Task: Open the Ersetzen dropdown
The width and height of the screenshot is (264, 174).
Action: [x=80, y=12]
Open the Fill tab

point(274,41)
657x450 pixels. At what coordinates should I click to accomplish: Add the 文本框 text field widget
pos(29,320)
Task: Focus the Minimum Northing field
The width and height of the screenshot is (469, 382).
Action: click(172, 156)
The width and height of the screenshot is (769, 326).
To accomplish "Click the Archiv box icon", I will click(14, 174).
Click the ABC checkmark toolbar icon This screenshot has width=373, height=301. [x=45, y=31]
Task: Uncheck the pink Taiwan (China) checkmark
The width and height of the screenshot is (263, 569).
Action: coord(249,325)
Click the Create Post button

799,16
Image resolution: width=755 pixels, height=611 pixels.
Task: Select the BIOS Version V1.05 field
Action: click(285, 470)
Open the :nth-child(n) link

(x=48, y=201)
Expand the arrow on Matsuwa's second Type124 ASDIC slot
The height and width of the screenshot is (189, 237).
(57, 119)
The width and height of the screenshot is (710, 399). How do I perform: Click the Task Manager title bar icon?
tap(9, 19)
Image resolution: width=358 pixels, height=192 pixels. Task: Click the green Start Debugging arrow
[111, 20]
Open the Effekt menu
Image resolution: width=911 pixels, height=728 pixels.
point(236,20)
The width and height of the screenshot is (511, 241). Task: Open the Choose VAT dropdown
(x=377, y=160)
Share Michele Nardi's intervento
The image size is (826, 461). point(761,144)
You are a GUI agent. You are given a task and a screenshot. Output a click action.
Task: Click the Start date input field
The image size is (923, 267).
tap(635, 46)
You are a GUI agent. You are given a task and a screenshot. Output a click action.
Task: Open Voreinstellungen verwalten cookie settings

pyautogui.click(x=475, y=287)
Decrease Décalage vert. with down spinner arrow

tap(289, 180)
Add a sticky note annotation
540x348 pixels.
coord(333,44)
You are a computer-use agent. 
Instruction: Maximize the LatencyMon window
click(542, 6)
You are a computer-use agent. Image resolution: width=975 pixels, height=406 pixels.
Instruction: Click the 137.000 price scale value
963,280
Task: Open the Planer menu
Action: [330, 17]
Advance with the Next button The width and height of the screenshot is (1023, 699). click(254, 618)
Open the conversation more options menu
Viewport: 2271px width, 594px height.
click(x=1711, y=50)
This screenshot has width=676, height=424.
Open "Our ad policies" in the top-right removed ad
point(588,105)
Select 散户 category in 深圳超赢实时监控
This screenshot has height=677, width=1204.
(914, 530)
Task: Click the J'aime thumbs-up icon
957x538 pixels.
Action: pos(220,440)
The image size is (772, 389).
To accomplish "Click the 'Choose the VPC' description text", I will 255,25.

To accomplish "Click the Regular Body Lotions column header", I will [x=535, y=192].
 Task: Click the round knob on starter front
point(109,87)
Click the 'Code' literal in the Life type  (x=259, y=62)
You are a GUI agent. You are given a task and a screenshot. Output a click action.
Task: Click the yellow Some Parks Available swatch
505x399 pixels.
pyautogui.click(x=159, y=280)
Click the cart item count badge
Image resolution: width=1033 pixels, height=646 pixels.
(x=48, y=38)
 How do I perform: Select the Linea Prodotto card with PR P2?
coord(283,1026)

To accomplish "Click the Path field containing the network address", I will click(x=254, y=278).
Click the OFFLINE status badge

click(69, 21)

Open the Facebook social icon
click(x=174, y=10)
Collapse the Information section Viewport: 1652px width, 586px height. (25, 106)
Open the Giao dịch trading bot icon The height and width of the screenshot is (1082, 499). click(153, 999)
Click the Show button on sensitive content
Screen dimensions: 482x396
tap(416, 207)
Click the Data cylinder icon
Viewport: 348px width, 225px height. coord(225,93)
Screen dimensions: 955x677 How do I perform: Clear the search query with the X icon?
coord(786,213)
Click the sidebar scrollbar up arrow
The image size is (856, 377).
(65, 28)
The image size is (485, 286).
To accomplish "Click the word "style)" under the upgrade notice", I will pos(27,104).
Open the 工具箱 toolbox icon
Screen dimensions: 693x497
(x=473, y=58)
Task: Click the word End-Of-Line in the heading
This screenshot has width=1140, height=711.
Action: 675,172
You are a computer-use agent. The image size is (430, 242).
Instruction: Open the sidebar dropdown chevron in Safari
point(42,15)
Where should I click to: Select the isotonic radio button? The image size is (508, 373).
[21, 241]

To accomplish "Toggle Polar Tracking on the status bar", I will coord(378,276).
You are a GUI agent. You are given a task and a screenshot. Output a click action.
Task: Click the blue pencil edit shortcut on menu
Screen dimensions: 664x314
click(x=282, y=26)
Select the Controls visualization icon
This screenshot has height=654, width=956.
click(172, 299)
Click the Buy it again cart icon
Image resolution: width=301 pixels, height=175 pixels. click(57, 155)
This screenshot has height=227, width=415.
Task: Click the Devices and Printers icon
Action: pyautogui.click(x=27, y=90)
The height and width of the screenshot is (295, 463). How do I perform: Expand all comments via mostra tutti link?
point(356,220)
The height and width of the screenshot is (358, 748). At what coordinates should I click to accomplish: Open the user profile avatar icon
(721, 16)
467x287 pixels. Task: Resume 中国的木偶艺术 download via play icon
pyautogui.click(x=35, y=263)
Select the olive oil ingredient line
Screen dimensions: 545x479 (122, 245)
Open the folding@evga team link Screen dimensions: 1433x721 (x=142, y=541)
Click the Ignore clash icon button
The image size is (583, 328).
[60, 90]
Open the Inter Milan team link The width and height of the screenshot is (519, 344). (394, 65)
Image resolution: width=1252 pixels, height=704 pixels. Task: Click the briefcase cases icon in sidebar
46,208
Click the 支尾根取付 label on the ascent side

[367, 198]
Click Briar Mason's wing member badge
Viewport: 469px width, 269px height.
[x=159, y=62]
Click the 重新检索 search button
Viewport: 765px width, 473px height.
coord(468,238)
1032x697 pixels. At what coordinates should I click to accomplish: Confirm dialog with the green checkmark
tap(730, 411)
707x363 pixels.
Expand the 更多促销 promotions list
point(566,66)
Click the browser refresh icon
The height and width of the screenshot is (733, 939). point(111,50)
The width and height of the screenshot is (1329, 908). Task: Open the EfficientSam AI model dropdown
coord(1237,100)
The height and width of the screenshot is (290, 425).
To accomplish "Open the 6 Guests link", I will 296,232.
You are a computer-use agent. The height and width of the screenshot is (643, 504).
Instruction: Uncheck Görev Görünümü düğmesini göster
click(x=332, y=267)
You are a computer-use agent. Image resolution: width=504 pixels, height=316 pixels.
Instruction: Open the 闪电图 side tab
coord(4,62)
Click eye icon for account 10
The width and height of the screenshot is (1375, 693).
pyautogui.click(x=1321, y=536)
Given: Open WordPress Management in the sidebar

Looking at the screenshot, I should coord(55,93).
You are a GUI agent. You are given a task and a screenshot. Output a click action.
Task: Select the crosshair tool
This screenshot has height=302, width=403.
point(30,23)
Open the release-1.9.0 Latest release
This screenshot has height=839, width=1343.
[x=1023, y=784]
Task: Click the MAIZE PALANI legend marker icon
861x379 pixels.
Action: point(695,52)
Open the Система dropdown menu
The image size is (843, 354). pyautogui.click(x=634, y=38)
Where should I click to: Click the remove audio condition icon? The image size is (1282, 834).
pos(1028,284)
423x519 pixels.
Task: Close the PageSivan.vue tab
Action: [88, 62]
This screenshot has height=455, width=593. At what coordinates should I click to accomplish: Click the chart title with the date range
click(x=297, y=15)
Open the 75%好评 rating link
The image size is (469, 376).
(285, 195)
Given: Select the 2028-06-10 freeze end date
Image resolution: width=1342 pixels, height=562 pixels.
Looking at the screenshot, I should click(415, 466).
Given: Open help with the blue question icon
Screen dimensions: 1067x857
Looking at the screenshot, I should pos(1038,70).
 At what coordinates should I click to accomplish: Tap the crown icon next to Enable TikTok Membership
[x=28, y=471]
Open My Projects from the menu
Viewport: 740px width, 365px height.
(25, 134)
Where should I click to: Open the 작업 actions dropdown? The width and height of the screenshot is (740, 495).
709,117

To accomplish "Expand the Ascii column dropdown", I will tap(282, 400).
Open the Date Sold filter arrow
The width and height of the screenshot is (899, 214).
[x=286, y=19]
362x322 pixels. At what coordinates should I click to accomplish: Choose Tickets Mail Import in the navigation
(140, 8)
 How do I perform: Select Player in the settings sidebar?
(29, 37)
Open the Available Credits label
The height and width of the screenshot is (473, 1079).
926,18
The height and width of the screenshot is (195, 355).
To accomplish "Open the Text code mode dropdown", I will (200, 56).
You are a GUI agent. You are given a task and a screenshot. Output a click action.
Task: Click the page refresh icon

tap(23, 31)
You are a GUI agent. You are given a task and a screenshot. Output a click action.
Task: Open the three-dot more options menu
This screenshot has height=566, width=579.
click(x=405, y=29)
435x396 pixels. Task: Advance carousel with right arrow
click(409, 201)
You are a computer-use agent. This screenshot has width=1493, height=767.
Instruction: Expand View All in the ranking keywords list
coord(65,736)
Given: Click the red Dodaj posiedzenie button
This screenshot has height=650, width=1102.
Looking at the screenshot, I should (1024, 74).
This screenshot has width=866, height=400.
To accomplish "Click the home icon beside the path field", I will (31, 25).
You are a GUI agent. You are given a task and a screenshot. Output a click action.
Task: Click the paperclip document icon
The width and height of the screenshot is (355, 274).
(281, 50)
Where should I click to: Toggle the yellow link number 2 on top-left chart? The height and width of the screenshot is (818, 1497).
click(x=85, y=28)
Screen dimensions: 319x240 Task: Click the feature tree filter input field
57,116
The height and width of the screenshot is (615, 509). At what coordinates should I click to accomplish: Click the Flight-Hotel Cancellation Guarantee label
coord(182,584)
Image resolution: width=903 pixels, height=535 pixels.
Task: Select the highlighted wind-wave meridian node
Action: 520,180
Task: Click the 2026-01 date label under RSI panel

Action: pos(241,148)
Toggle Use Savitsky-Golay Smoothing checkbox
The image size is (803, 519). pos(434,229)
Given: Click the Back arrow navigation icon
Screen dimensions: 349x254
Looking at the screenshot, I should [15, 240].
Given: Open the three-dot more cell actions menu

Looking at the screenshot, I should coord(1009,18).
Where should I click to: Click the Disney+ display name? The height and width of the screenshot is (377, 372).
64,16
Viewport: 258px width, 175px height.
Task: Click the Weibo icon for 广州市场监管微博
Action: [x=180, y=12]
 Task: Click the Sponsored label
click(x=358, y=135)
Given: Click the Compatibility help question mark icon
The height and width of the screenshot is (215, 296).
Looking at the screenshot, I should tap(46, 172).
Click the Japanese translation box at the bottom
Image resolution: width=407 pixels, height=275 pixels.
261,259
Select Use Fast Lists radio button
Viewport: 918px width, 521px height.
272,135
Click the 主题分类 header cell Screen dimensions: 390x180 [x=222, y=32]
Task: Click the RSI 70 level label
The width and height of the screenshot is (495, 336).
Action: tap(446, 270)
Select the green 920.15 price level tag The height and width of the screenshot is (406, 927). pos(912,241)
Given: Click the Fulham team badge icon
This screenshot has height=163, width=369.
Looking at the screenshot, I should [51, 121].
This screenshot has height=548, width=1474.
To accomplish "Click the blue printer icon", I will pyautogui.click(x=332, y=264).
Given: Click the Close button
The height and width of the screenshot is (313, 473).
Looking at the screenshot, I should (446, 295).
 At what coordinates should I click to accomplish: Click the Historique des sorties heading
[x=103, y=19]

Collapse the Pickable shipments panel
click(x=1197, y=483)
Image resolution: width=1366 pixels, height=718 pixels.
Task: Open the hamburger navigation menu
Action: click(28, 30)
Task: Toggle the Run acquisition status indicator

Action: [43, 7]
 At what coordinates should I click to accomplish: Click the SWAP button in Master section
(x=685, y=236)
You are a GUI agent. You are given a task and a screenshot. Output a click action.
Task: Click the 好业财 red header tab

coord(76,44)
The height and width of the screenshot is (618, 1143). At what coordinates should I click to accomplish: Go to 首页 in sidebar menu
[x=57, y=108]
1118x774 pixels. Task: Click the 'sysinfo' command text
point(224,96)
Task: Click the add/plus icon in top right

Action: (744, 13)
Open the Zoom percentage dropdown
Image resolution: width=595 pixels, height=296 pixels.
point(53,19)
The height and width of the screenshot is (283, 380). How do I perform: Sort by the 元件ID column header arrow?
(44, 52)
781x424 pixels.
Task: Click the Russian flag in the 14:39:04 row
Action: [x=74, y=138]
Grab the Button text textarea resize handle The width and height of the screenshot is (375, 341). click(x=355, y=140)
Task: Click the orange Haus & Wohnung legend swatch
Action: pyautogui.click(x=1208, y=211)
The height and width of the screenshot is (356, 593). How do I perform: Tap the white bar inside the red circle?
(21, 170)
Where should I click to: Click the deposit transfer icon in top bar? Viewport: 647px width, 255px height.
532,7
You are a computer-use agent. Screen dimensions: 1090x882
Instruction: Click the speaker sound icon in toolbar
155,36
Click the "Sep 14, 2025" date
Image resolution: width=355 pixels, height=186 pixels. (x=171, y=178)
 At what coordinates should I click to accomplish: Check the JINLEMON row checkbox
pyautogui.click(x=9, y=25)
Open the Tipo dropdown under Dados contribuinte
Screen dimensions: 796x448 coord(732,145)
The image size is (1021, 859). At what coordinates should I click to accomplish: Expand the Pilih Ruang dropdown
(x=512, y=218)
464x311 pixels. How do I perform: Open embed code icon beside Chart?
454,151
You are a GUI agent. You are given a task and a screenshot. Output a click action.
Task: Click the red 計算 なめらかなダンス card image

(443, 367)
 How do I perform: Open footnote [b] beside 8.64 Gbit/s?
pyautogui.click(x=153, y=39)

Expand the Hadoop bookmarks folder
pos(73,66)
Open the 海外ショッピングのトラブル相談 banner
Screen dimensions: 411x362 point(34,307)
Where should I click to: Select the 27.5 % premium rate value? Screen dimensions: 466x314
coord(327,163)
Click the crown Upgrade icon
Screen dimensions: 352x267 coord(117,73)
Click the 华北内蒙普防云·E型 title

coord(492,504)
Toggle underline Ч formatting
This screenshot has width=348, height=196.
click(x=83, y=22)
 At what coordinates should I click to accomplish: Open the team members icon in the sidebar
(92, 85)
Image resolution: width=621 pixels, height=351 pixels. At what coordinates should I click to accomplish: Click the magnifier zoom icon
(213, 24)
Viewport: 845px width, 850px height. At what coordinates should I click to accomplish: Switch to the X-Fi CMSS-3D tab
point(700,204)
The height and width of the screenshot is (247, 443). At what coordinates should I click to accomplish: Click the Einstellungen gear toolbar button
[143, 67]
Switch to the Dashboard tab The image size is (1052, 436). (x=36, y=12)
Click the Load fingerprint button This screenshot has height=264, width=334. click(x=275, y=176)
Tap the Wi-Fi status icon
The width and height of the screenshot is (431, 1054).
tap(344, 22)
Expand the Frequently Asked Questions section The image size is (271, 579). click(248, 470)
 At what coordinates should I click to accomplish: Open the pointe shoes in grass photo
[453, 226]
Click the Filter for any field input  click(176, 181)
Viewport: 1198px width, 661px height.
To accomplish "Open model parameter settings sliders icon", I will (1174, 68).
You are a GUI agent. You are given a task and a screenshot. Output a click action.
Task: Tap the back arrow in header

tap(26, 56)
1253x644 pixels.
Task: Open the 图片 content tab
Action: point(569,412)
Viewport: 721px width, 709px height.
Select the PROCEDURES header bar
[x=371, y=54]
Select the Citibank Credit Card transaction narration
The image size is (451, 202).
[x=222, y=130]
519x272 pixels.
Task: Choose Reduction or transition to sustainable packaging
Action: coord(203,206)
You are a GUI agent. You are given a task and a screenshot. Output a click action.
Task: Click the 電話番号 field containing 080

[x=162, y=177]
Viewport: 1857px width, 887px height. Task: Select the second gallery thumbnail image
# # # # # # #
Assignment: For every line of the records that has the word "level" in it, make a copy.

Response to the task:
Task: Click the RSI 70 level label
Select the green 920.15 price level tag The height and width of the screenshot is (406, 927). pos(912,241)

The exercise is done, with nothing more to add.